Economia e lavoro
I giudici respingono il ricorso dell’Ati sulla 275: l’Anas non dovrà risarcire
lunedì 2 luglio 2018

Soddisfatto l’amministratore delegato di Anas, Gianni Vittorio Armani che punta a sbloccare al più presto i lavori di ampliamento dell’arteria.

Inammissibile il ricorso attivato dall’Ati Matarrese relativo all’impugnazione della sua esclusione dalla gara per l’affidamento dei lavori per la Statale 275 Maglie - S. Maria di Leuca. Lo ha deciso il Consiglio di Stato.

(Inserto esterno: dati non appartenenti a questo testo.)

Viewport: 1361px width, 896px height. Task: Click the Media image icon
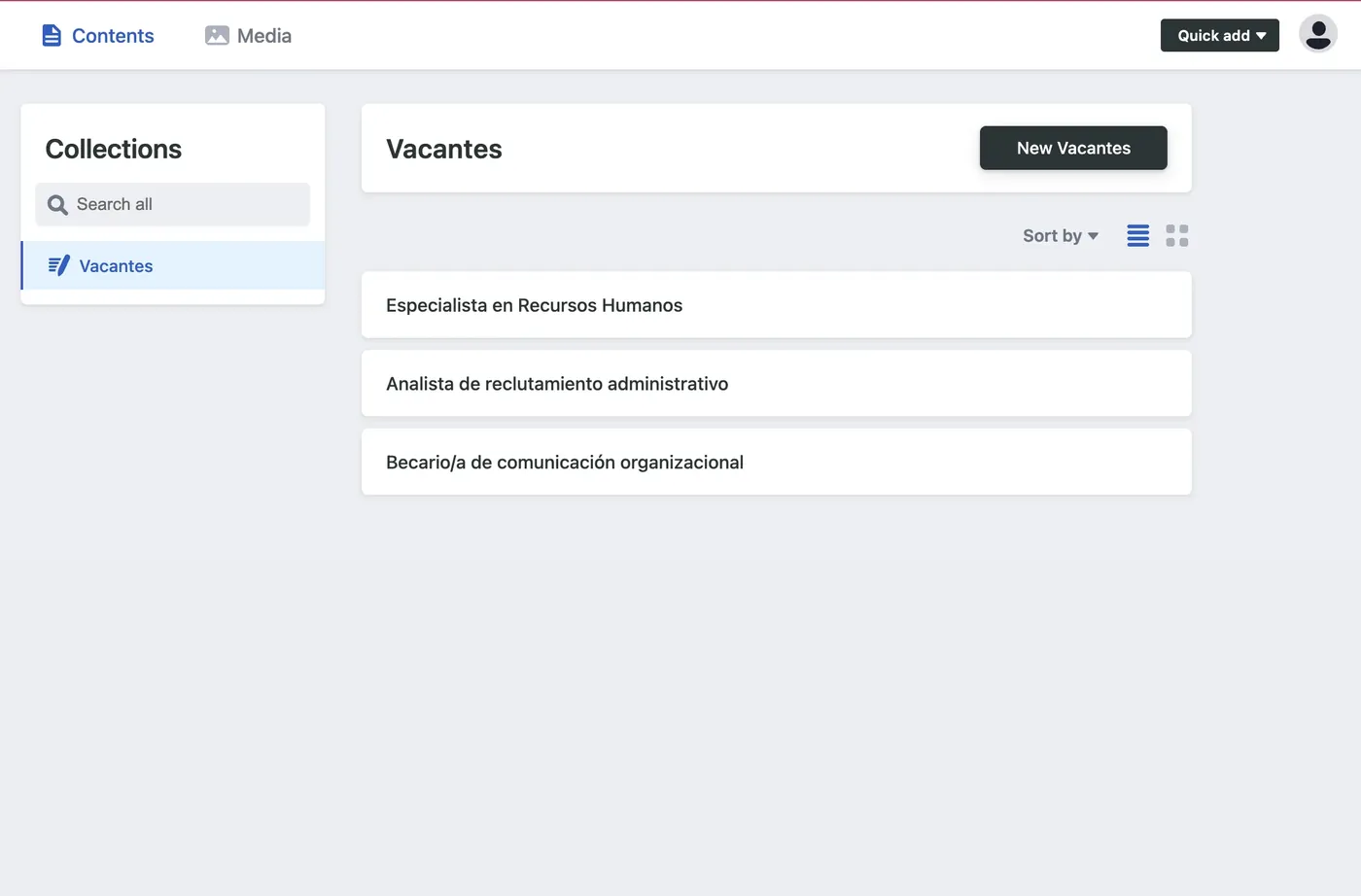[x=215, y=35]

Con questa sentenza, pubblicata oggi, si chiude una complessa vicenda avviata nell’ottobre del 2016, quando Anas aveva revocato la precedente procedura di gara, vista la necessità di intervenire sull'originario progetto esecutivo, mai approvato e non più rispondente alle reali esigenze del territorio per diverse ragioni, annullato l’aggiudicazione in favore dell’Ati Ccc (oggi Consorzio Integra) ed escluso l’Ati Matarrese dalla procedura di gara. Nel dettaglio, con quest’ultimo pronunciamento, il Consiglio di Stato, avendo chiarito in via definitiva la procedura sulla revoca della gara, ha ritenuto inesistente l’interesse a ricorrere dell’Ati Matarrese contro un provvedimento di esclusione da una procedura oramai non più esistente. Con la sentenza i giudici hanno anche dichiarato superata ogni ipotesi risarcitoria vista la stessa revoca della gara.

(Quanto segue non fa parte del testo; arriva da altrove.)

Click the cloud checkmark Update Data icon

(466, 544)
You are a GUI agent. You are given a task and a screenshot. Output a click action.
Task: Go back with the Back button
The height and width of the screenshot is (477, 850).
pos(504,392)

“Anche grazie a quest’ultima sentenza – ha commentato l’amministratore delegato di Anas, Gianni Vittorio Armani - possiamo proseguire l’iter di approvazione da parte del Cipe del nuovo progetto, suddiviso in due lotti, il primo da Maglie a Tricase e il secondo da Tricase a Leuca.  Il progetto definitivo del lotto I, a sua volta suddiviso in tre stralci, è già stato approvato dal consiglio di amministrazione a novembre scorso e da tempo si sta lavorando sul progetto esecutivo per poter dare così l'avvio a tutte le procedure per l'indizione delle nuove singole gare d’appalto nel più breve tempo possibile”.